You know those clusters of friends generally hulking about aroudn corners or near staircases (why the straircases? Not like there is a lot of room there already!) – anything between three to fifteen of them – out of whom most speak one language and a minority does not? Lets just take hindi as that language for now, though I've seen doesn't happen so often with northies(North Indians) as it does with mallus(Malayalis), bongs(bengalis), and tams(Tamiliams). Why do they insist on speaking hindi, when English is available? I realise some things are best said in your mother tongue, but when there is a conversation in a group, it is most unfair to exclude the minority – and when an alternative is open, and ready for the taking! Do they not realise how uncomfortable and irrtated the few get?
Must admit, I'm guilty of this too… but I've actually seen a pair in a group of three do this – brings a whole new meaning to "two is company, three is a crowd" almost like tacking on a "… so go away". There are people who ALWAYS use thier mother tongue, at the slightest oppertunity, blithly ignoring the need to translate for those who don't understand. This total lack of consideration on their part – and I've been a party somtimes – is very irksome. It's a whole different ball game when it's just two people talking – then, yes use timbactooian if you wish…
Consider the case in the lab today. We went to the teacher to demonstrate our project, and that man, on learning I was Tamilian, switched to that language. (On the positive side, we were spared the torture of his broken english) It would not have been a problem if I weren't the only one who understood the language.
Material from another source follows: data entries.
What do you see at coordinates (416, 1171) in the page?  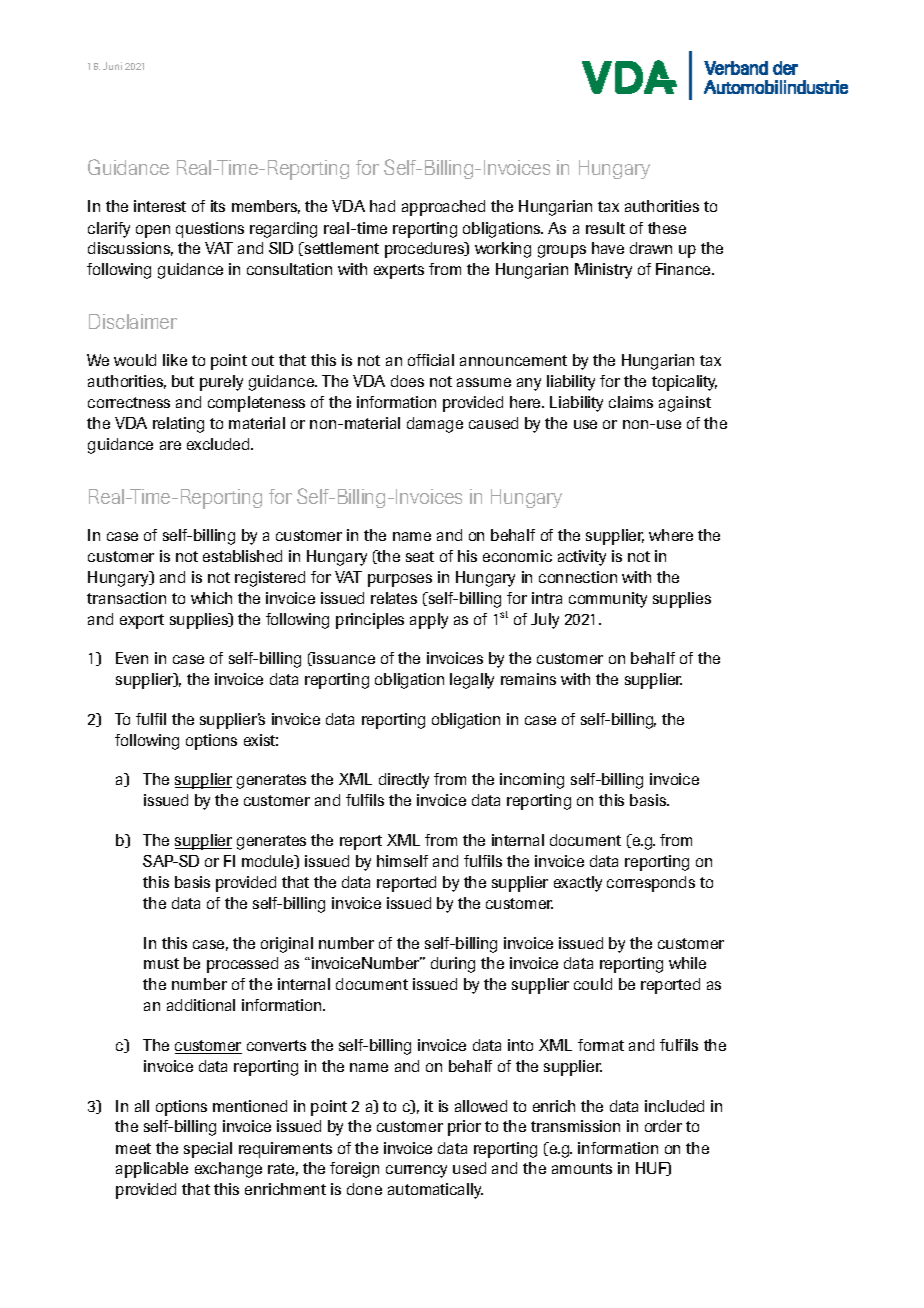 I see `currency` at bounding box center [416, 1171].
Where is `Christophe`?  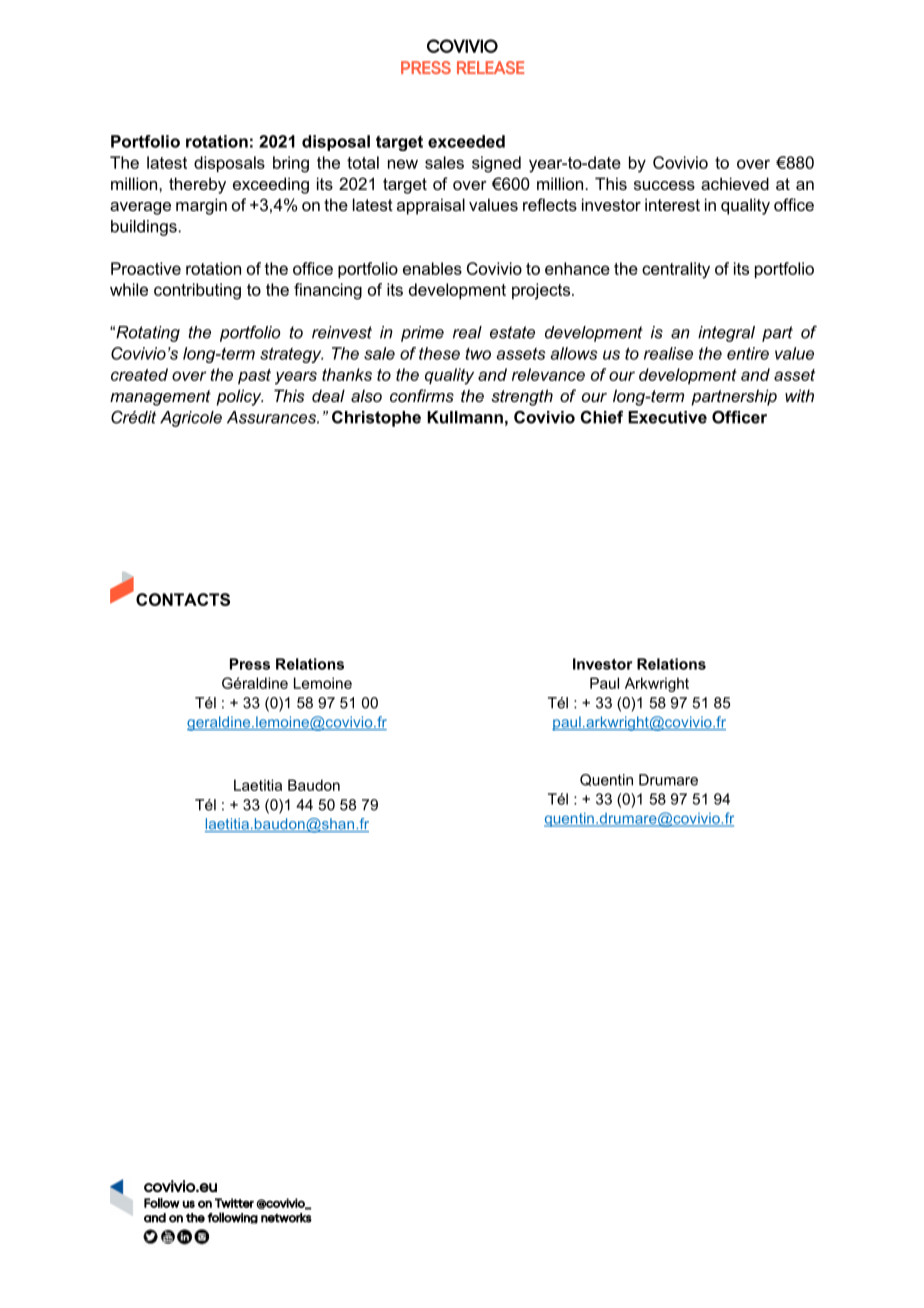 Christophe is located at coordinates (376, 418).
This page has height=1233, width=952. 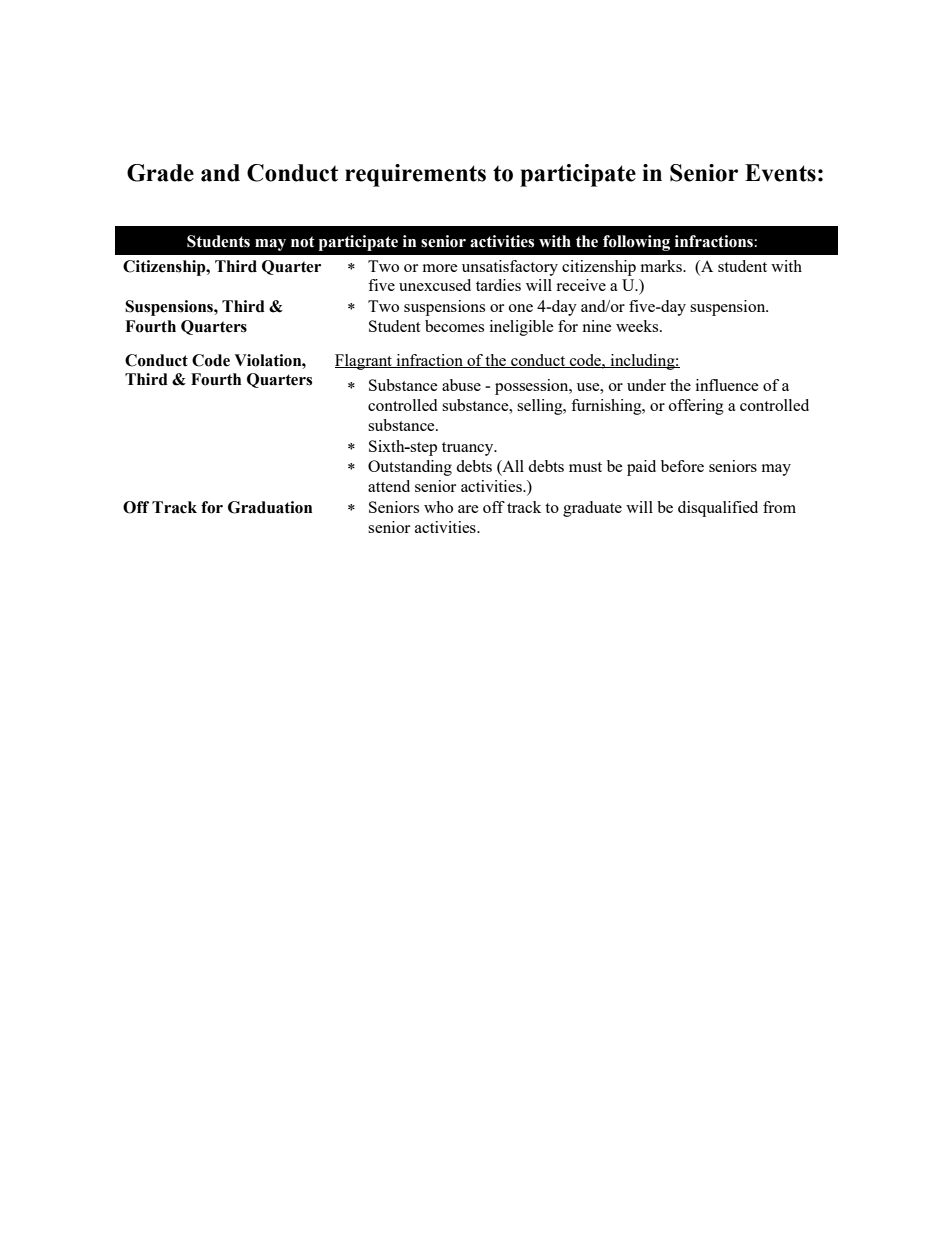 What do you see at coordinates (636, 243) in the page?
I see `following` at bounding box center [636, 243].
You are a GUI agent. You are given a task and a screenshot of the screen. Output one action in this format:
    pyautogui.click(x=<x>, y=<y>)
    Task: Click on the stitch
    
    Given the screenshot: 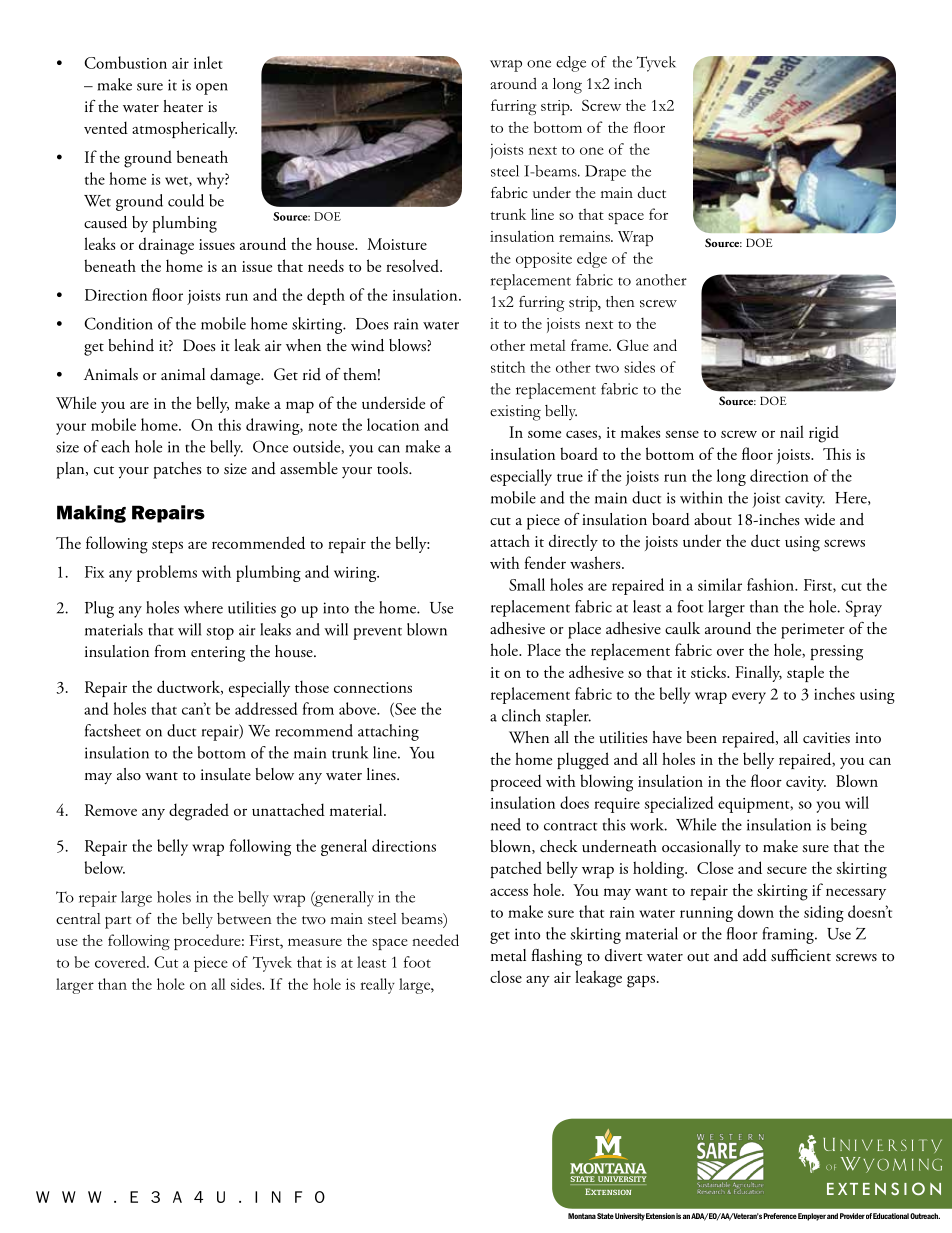 What is the action you would take?
    pyautogui.click(x=508, y=367)
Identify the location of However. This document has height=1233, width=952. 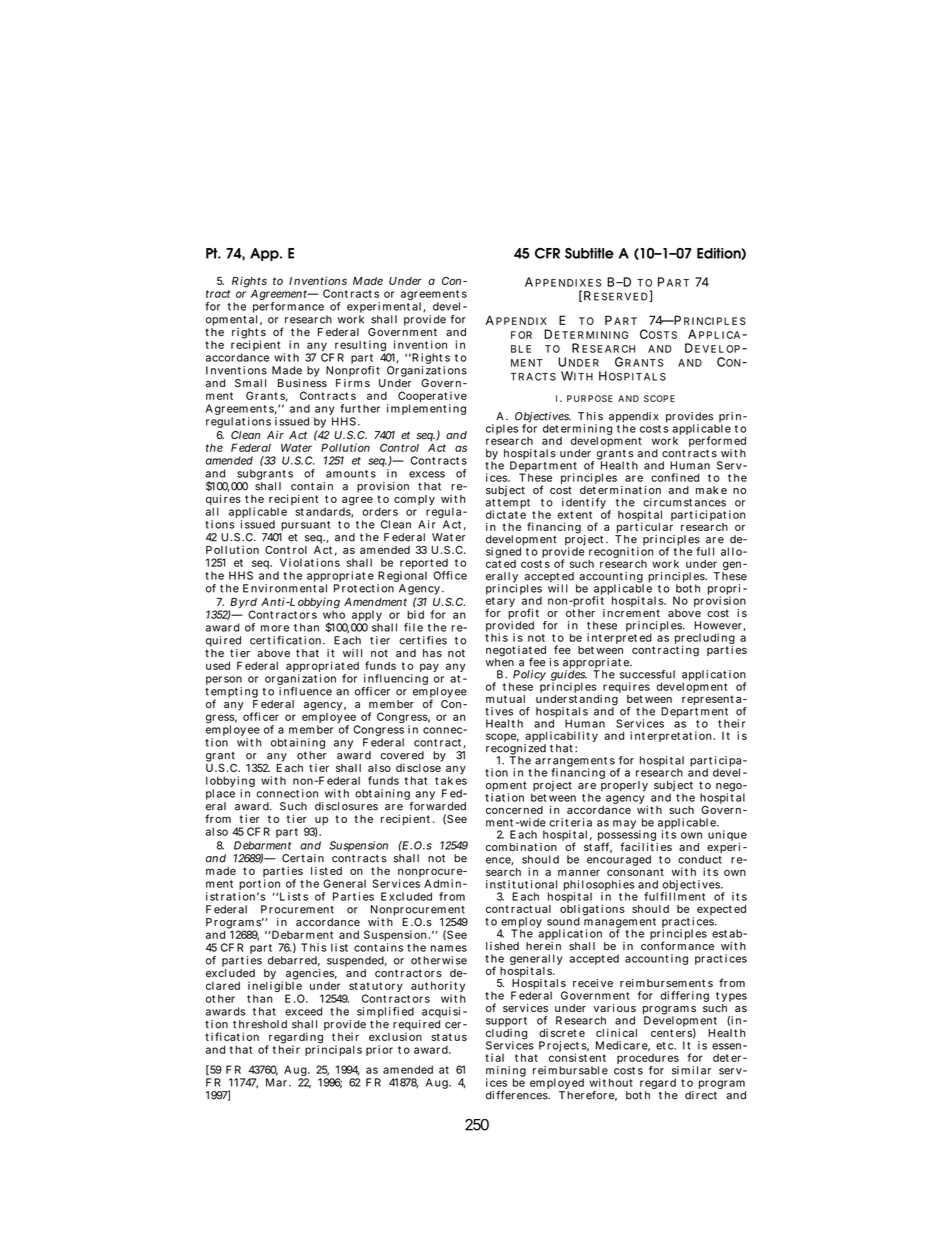
(718, 625).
ALL the suggestions, ideas and corrections were made in a stream of strongly accented palghatian dialect. Understandably, my teammates were pissed.
I'm multilingual. I call myself the jack of all languages… and master of none. Obviously, my English is reasonably fluent, and my hindi comes a distant second. Hindi mein kuch na kuch bol to detein hoon. (I manage to say something or the other in Hindi) Those are the only two I can read and write. Of course, I can write Sanskrit too (comes with the script) but what little I learnt back in school seeped out of my head – sideways. ..
But I do speak Tamil. But (here's the catch) it is Iyengar Tamil – that most of my fellow state-mates deem alien language and pull my leg for. Therefore I dont' speak it often enough – I'm constantly told that I can't even talk like a Bram properly. Not my fault Iyengars are a minority. It took me some time after I landed up in Tamil Nadu before I realised that 'You speak Bram tamil!' was NOT a compliment. But I've always been dense that way.
I can also manage Telgu and Malyalam, and understand Punjabi (duh! anyone who know hindi…) … And at the end of the day, (btw) struggle for words to clearly, concisely express what I'm thinking. So it's very rarely that I get excluded from the rgoup we were talking about earlier (ah! you thought I was rambling aimlessly, just blowign my own trumpet) … but anyone who has seen the lost looks or blank faces or staring-off-into-the-distance-with-a-grim-set-to-the-mouth has got to agree with me.
One just has to use the language that maximum number of people use – the object of it, after all, is to communicate.